— EXTRACTED ENTRIES —
::::

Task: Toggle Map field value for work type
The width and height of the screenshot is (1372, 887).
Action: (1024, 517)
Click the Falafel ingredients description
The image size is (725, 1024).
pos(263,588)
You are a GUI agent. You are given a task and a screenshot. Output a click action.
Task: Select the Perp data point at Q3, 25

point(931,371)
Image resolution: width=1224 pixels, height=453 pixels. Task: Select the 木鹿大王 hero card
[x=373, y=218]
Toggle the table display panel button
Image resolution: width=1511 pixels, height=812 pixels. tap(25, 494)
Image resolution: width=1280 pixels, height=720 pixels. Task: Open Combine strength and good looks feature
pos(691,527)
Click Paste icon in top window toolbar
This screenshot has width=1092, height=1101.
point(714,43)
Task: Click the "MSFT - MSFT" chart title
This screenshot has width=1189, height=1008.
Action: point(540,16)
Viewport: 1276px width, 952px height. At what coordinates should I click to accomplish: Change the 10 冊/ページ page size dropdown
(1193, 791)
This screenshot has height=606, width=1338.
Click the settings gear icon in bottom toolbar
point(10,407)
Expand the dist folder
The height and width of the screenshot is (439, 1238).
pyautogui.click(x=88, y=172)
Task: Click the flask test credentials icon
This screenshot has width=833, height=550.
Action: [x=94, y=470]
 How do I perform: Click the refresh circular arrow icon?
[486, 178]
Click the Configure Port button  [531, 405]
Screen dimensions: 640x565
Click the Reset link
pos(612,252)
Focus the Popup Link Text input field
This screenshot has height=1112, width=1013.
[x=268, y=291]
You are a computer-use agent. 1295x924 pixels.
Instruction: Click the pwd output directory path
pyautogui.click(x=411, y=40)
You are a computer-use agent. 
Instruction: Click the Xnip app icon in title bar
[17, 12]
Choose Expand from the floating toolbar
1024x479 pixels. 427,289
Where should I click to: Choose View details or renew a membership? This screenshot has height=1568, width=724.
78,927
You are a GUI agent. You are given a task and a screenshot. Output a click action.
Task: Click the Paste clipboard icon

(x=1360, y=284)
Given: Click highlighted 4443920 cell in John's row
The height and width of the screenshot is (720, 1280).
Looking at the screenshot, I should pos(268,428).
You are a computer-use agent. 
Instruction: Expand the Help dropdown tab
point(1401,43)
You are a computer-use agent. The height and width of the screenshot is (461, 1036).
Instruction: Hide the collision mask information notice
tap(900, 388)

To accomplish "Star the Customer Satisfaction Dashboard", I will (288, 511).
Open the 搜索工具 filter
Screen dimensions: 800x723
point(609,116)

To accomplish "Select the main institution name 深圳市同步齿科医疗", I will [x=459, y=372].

::::

— EXERCISE BRIEF —
Write out all the records above again word for word, changing nothing.

— RESPONSE BELOW —
Task: Toggle Map field value for work type
The width and height of the screenshot is (1372, 887).
Action: (1024, 517)
Click the Falafel ingredients description
The image size is (725, 1024).
pos(263,588)
You are a GUI agent. You are given a task and a screenshot. Output a click action.
Task: Select the Perp data point at Q3, 25

point(931,371)
Image resolution: width=1224 pixels, height=453 pixels. Task: Select the 木鹿大王 hero card
[x=373, y=218]
Toggle the table display panel button
Image resolution: width=1511 pixels, height=812 pixels. tap(25, 494)
Image resolution: width=1280 pixels, height=720 pixels. Task: Open Combine strength and good looks feature
pos(691,527)
Click Paste icon in top window toolbar
This screenshot has width=1092, height=1101.
point(714,43)
Task: Click the "MSFT - MSFT" chart title
This screenshot has width=1189, height=1008.
Action: point(540,16)
Viewport: 1276px width, 952px height. At what coordinates should I click to accomplish: Change the 10 冊/ページ page size dropdown
(1193, 791)
This screenshot has height=606, width=1338.
Click the settings gear icon in bottom toolbar
point(10,407)
Expand the dist folder
The height and width of the screenshot is (439, 1238).
pyautogui.click(x=88, y=172)
Task: Click the flask test credentials icon
This screenshot has width=833, height=550.
Action: [x=94, y=470]
 How do I perform: Click the refresh circular arrow icon?
[486, 178]
Click the Configure Port button  [531, 405]
Screen dimensions: 640x565
Click the Reset link
pos(612,252)
Focus the Popup Link Text input field
This screenshot has height=1112, width=1013.
[x=268, y=291]
You are a computer-use agent. 1295x924 pixels.
Instruction: Click the pwd output directory path
pyautogui.click(x=411, y=40)
You are a computer-use agent. 
Instruction: Click the Xnip app icon in title bar
[17, 12]
Choose Expand from the floating toolbar
1024x479 pixels. 427,289
Where should I click to: Choose View details or renew a membership? This screenshot has height=1568, width=724.
78,927
You are a GUI agent. You are given a task and a screenshot. Output a click action.
Task: Click the Paste clipboard icon

(x=1360, y=284)
Given: Click highlighted 4443920 cell in John's row
The height and width of the screenshot is (720, 1280).
Looking at the screenshot, I should pos(268,428).
You are a computer-use agent. 
Instruction: Expand the Help dropdown tab
point(1401,43)
You are a computer-use agent. The height and width of the screenshot is (461, 1036).
Instruction: Hide the collision mask information notice
tap(900, 388)

To accomplish "Star the Customer Satisfaction Dashboard", I will (288, 511).
Open the 搜索工具 filter
Screen dimensions: 800x723
point(609,116)

To accomplish "Select the main institution name 深圳市同步齿科医疗", I will [x=459, y=372].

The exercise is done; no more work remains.